A great believer in having a game plan, Stoeckel said it is also important to articulate that plan with passion and enthusiasm, and align the organization behind it. "The game plan comes from the organization. It's not something I sit in a room by myself and think up," he said

If a colleague comes to him with a good, but complicated, idea, Stoeckel will break it down and simplify it. "There are things I'm not good at in business. I have my weaknesses. But one thing I'm good at is helping people simplify things."

Among the goof-ups Stoeckel has learned from: nationally-branded fast food. "I was the guy that put Taco Bells, Pizza Huts and Dunkin' Donuts in our stores. I thought co-branding was the wave of the future," he said. "It wasn't.
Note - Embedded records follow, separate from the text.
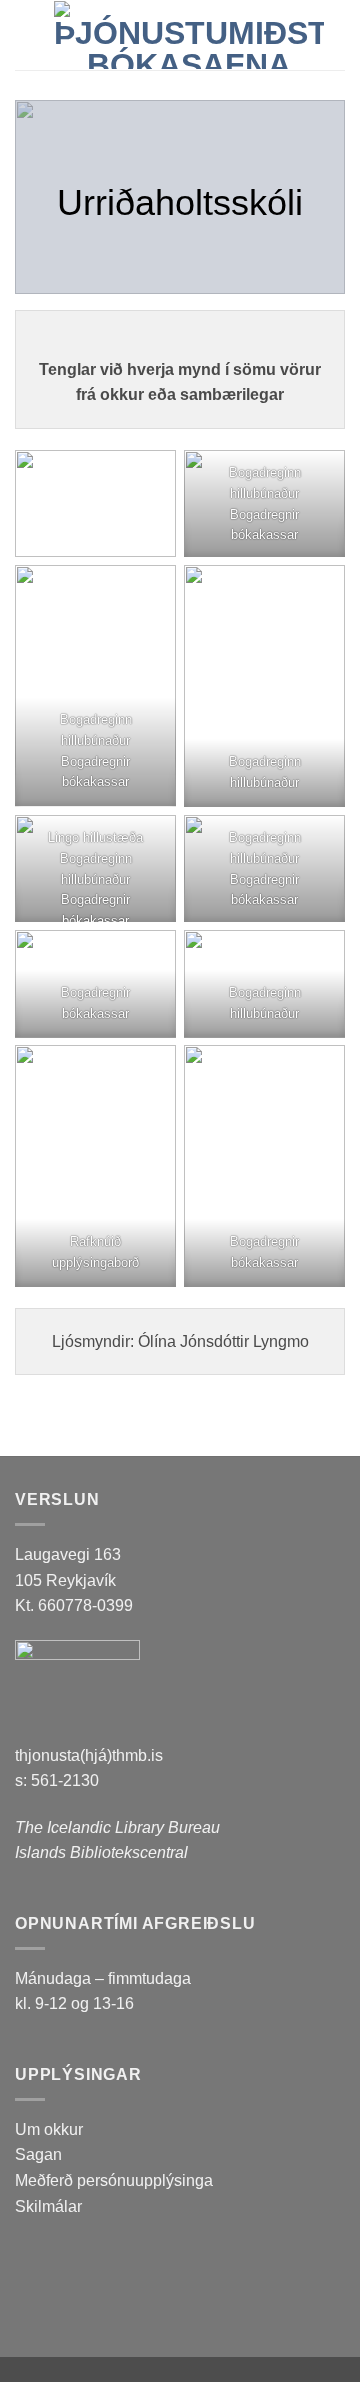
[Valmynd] (27, 34)
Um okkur (49, 2129)
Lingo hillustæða (95, 837)
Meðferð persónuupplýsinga (114, 2180)
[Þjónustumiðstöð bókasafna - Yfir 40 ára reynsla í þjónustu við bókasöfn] (189, 35)
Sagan (38, 2154)
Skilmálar (48, 2206)
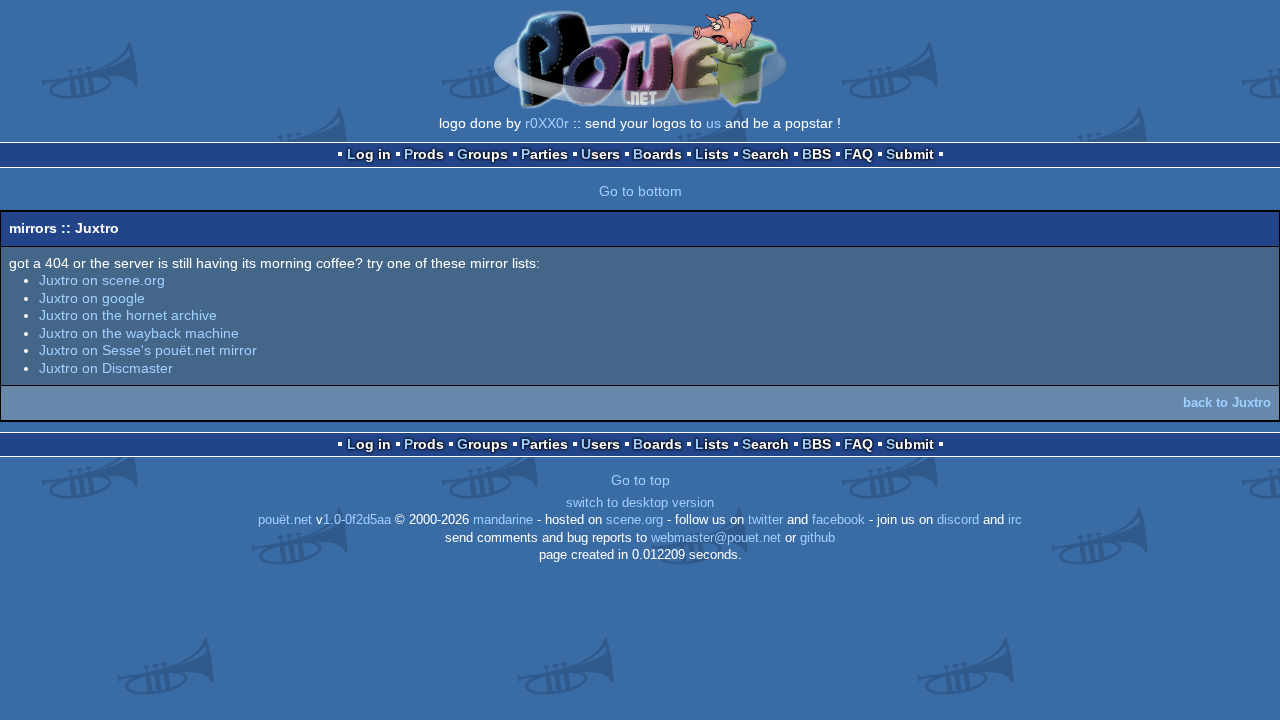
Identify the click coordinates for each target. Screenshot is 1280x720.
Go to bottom (640, 191)
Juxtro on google (92, 298)
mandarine (503, 520)
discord (958, 520)
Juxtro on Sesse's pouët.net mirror (148, 350)
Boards (657, 154)
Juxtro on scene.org (102, 280)
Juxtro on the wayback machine (139, 333)
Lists (712, 154)
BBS (816, 154)
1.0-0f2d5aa (357, 520)
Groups (482, 154)
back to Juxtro (1227, 402)
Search (765, 154)
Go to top (640, 480)
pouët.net (285, 520)
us (713, 123)
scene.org (634, 520)
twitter (765, 520)
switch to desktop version (640, 503)
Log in (369, 154)
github (817, 538)
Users (600, 154)
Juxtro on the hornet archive (128, 315)
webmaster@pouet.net (716, 538)
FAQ (858, 154)
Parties (544, 154)
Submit (910, 154)
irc (1015, 520)
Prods (424, 154)
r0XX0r (547, 123)
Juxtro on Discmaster (106, 368)
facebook (838, 520)
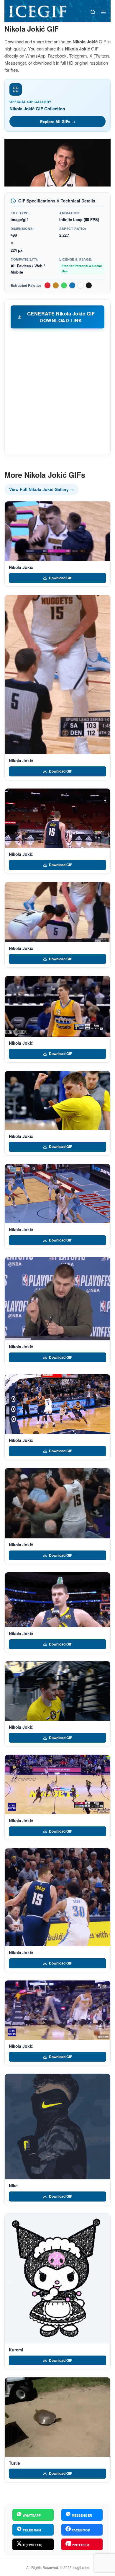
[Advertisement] (57, 391)
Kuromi (16, 2350)
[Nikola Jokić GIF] (57, 531)
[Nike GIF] (57, 2126)
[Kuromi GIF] (57, 2278)
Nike (13, 2186)
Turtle (14, 2463)
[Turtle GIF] (57, 2417)
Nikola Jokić (21, 567)
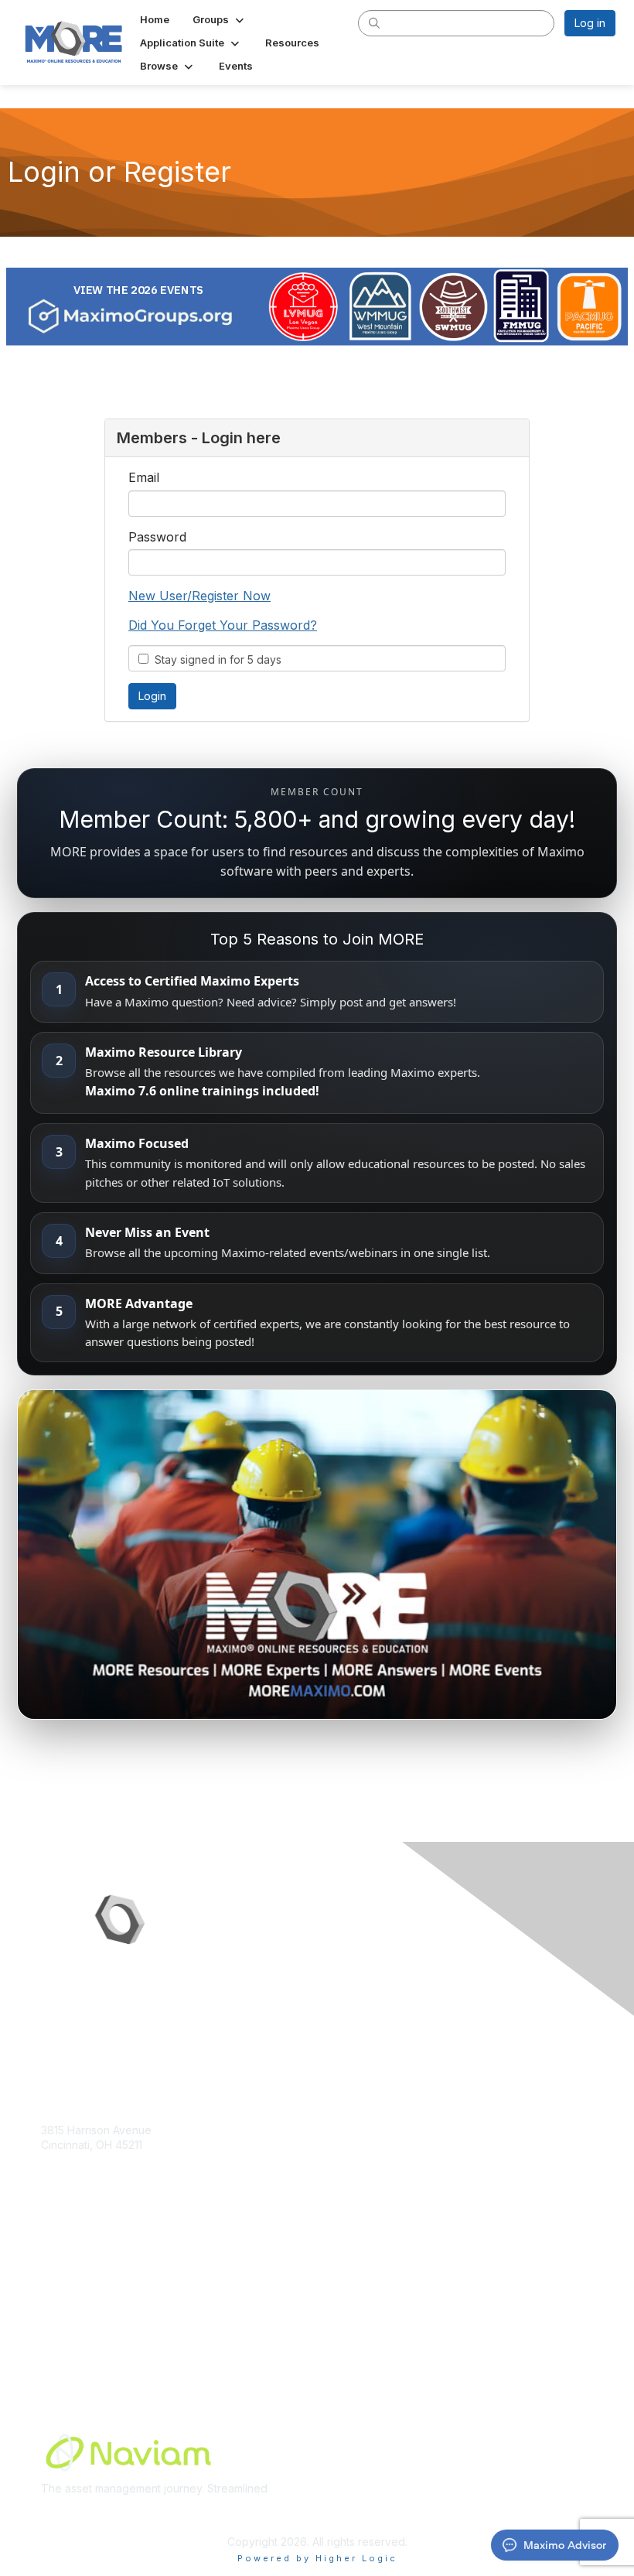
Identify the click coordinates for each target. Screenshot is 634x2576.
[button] (219, 19)
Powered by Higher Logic (317, 2558)
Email (143, 477)
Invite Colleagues (85, 2292)
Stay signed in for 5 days (214, 659)
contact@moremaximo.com (110, 2174)
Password (157, 537)
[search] (374, 22)
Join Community (81, 2277)
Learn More (70, 2307)
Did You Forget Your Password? (222, 625)
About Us (64, 2322)
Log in (589, 22)
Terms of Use (75, 2337)
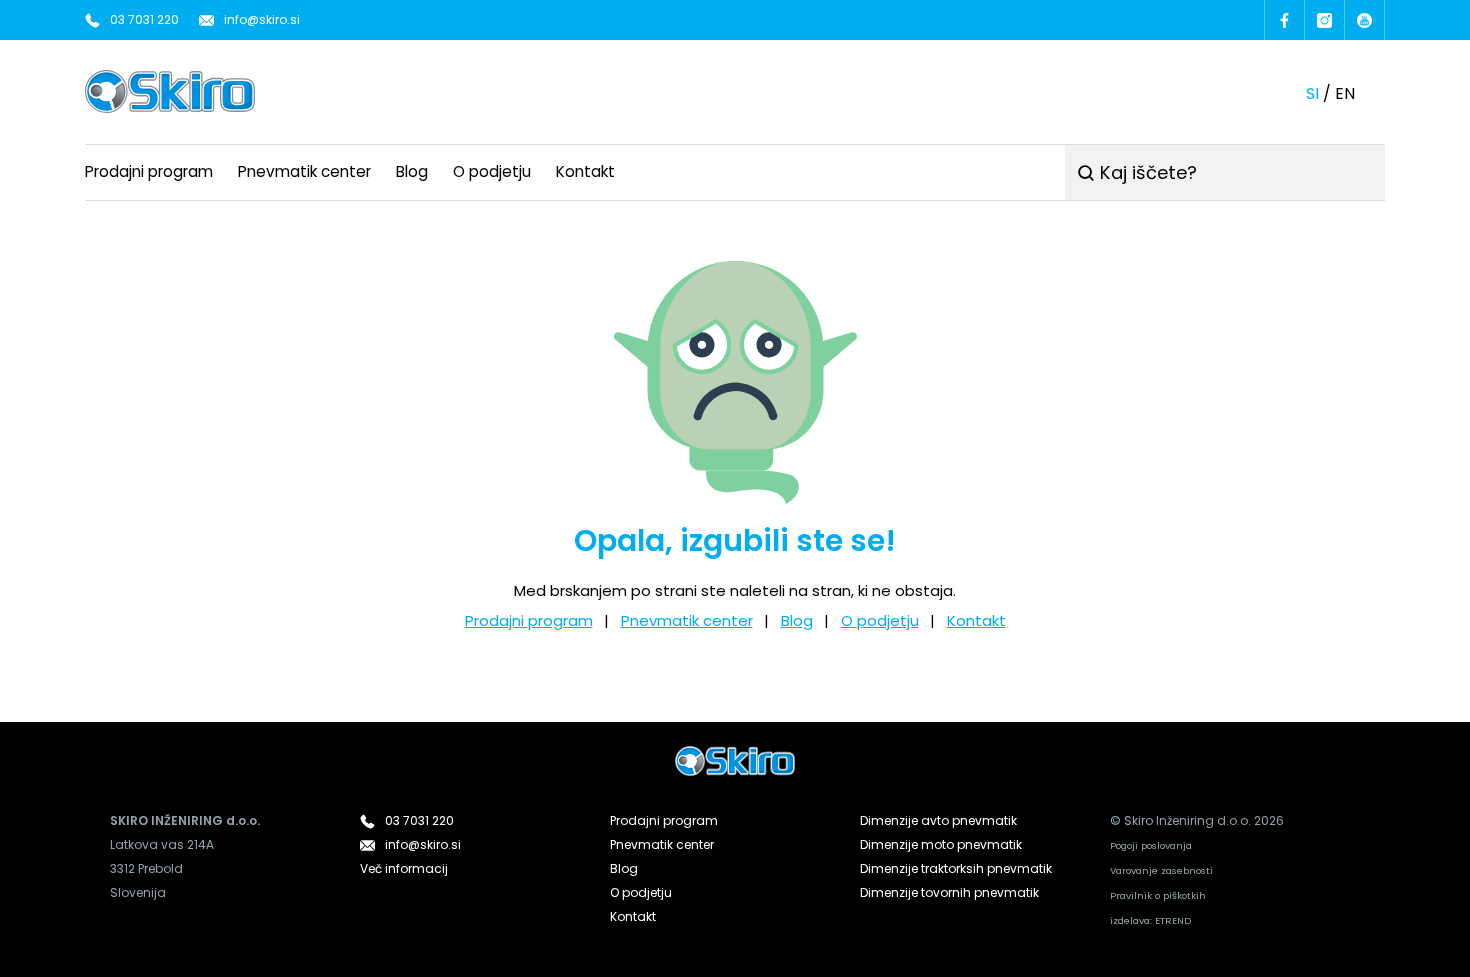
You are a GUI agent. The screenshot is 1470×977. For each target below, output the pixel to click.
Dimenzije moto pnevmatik (941, 844)
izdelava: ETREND (1150, 920)
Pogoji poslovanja (1151, 845)
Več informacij (404, 868)
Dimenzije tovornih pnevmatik (949, 892)
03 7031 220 (144, 19)
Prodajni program (149, 171)
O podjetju (492, 171)
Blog (412, 171)
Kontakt (585, 171)
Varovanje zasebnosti (1161, 870)
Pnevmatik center (304, 171)
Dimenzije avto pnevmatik (938, 820)
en (1345, 93)
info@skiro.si (262, 19)
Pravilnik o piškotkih (1158, 895)
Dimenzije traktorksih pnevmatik (956, 868)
I probably should have owned up to that issue much sooner.

"However, out of that came a commitment to our own brand. If we hadn't gone through that journey, we may not have as much of our product Wawa-branded today."

Stoeckel is an admirer of Trader Joe's, the specialty grocer. "It's cult-like, sells high-quality products that are their own brand at a good price, and is profitable." Stoeckel wants to take the Wawa brand to new heights. "Selling national brands doesn't make us unique," he noted. "But there is only one place to get Wawa Spring Water, Wawa Coffee, Wawa packaged nuts, Wawa yogurt, and now, our own energy drink, Mach W."

Stoeckel encourages others to push the envelope and make mistakes. "But based on my own experience, I feel it's important to face up to those mistakes sooner rather than later, and move on.

"We look for people who have a passion for the industry and our brand, are flexible and willing to do things to help us serve our customers better," the CEO said.

Many people think being CEO means "not having a boss. I have 18,000 bosses. I work for every single associate. The general manager of each store, in particular, is my customer. They are stakeholders in this business. I can't do without them, but they can do without me. It's all about the people who deliver the brand experience. They bring out the best in me; I hope to bring out the best in them. I'm fortunate to be part of the team."